Environments (embodiment)¶
Added in v0.21.0 — an experimental research seam.
Everything else answers a prompt. An Environment turns "answer a question" into "act, observe, and
get rewarded": the agent reset()s, then step(action)s, receiving an Observation (text + reward +
done) each time. A rollout runs an LLM policy in the environment until the episode ends.

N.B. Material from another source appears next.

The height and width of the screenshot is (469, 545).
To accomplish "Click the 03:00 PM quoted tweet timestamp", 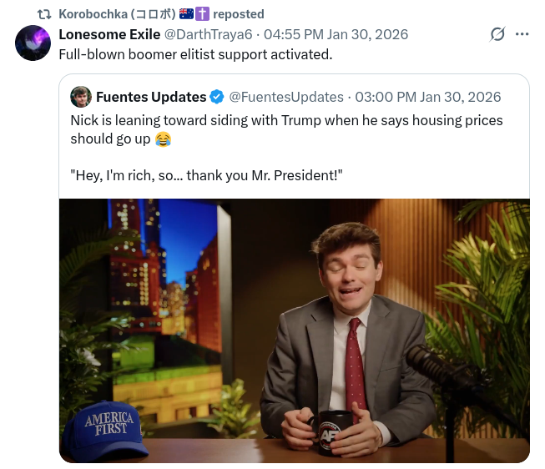I will pos(429,96).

This is the
substrate for interactive, feedback-driven agents — and, later, reinforcement learning.
reset() ──▶ observation ──▶ policy(obs) → action ──▶ step(action) ──▶ observation (+reward, +done)

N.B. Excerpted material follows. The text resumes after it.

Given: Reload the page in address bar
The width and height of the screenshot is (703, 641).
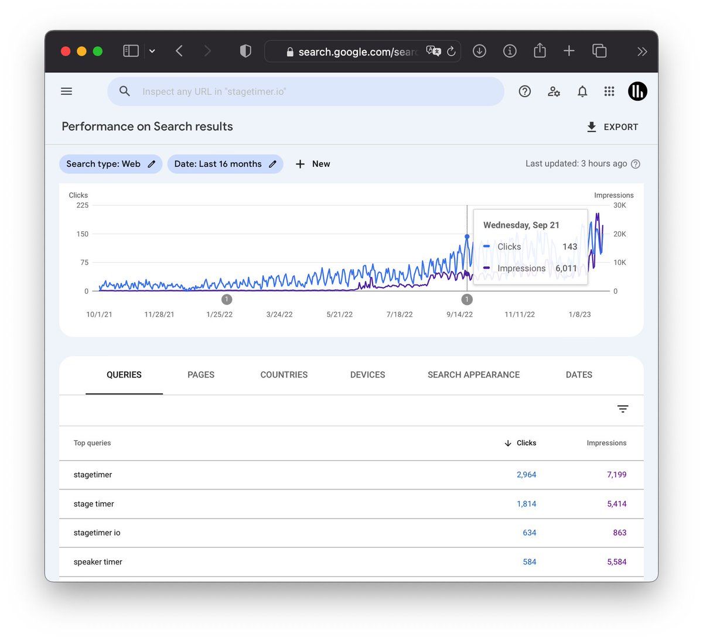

(LLM or a function) (the environment) └─ loop until done / max_steps
CLI¶
riptide env guessing --max-steps 10 --offline
# environment 'guessing': 10 step(s), total reward 0.0
# 1. obs: Guess a whole number between 1 and 100. | action: ... | reward 0.0
# ...
(Offline, the deterministic gateway is a weak policy — the point is the loop; a real model plays it well.)
In code¶
from riptide_watergraph.environments import make_environment, rollout
env = make_environment("guessing")
# A policy maps an observation (text) to an action (text) — here, binary search:
state = {"lo": 1, "hi": 100}
def policy(obs: str) -> str:
if "higher" in obs: state["lo"] = state["mid"] + 1
elif "lower" in obs: state["hi"] = state["mid"] - 1
state["mid"] = (state["lo"] + state["hi"]) // 2
return str(state["mid"])
result = rollout(env, policy, max_steps=20)

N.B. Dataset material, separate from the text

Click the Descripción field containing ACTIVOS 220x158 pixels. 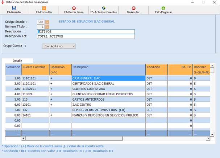point(86,31)
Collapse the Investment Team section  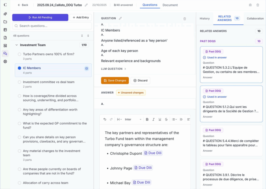click(x=17, y=45)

print(result.total_reward, result.steps) # 1.0 (solved) in ~7 steps
Run an LLM policy through the service:
from riptide_watergraph.service import run_in_environment
result = run_in_environment("guessing", max_steps=10) # uses the configured model as the policy
The seam (swappable)¶
| Interface | Default | Purpose |
|---|---|---|
Environment |
GuessingGameEnv (toy) |
reset() / step(action) → Observation(text, reward, done) |
rollout(env, policy, ...) |
— | run a policy to episode end; returns Rollout(steps, total_reward, transitions) |
make_environment(name) |
registry | build a named environment (ENVIRONMENTS) |
Implement Environment to plug in your own world (a code repo, a browser, a game). The bundled
GuessingGameEnv is deterministic so the whole act/observe/reward loop runs offline at 100% coverage.
Roadmap context¶
An experimental seam alongside multimodal perception. With a reward signal in hand, this is the substrate the remaining research direction (reward/RL, learned policies) would build on.